TEXT SEGMENT:
######
Thursday, February 24, 2011

The Transition and the Journey 3: Finding a friend in the journey.

Coming back to a conversation between Me and Myself. It has been a while since the two have chatted. Let us see what they are up to...

Me: Myself!... where have you been?

Myself: Not far away. I just haven't been talking much to you ... that's all.

Me: Some would call that sanity.

Myself: I have been having some interesting conversations in the last few weeks with a good friend of ours.

Me: Yeah. I know who. She's pretty convicted about her understanding of life and her beliefs.

Myself: She is. And I am proud of her for that. My beliefs and understanding of life weren't so different from hers at one time.

Me: But they are now. How do you remain such close friends after all that you have been through.

Myself: I wonder sometimes. What I really love about our friend is her openness to discuss issues or hot topics that she may be so adamantly opposed to. We don't get angry, but our conversations are very intense. We have challenged each other on many levels of thinking.

Me: That must be painful not to share something so close to your heart with her.

Myself: I don't know if it is painful. We are very different. And we shared a lot and still share a lot. I am going through a major change in my life and she seems to be the one person that I can trust with the reality of it all. She knows where I came from and I think she may feel safe knowing that I haven't abandoned my faith in God... just a part of what most people identify with faith. Something that she still holds dear.
######
INFORMATION SUPPLIED:
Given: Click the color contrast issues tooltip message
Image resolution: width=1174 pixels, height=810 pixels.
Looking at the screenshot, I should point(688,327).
######
PARTS OF THE EXERCISE:
**a)** In the blog post, quote every line spoken by Me, without the "Me:" label.
**b)** Answer these from the blog post:
(i) What date does the post carry?
(ii) Over what period has Myself been having interesting conversations with the friend?
(iii) What does Myself say the two of them don't do during their conversations?
**c)** Does each statement agree with the blog post? Answer yes or no, quoting the words that decide it.
(i) Myself describes the conversations with the friend as calm.
(ii) Myself says they have abandoned their faith in God.
(iii) Myself's beliefs were once close to the friend's.

WORKED ANSWERS:
**a)**
1. Myself!... where have you been?
2. Some would call that sanity.
3. Yeah. I know who. She's pretty convicted about her understanding of life and her beliefs.
4. But they are now. How do you remain such close friends after all that you have been through.
5. That must be painful not to share something so close to your heart with her.

**b)**
(i) Thursday, February 24, 2011
(ii) The last few weeks
(iii) Get angry

**c)**
(i) No: "our conversations are very intense."
(ii) No: "I haven't abandoned my faith in God"
(iii) Yes: "My beliefs and understanding of life weren't so different from hers at one time."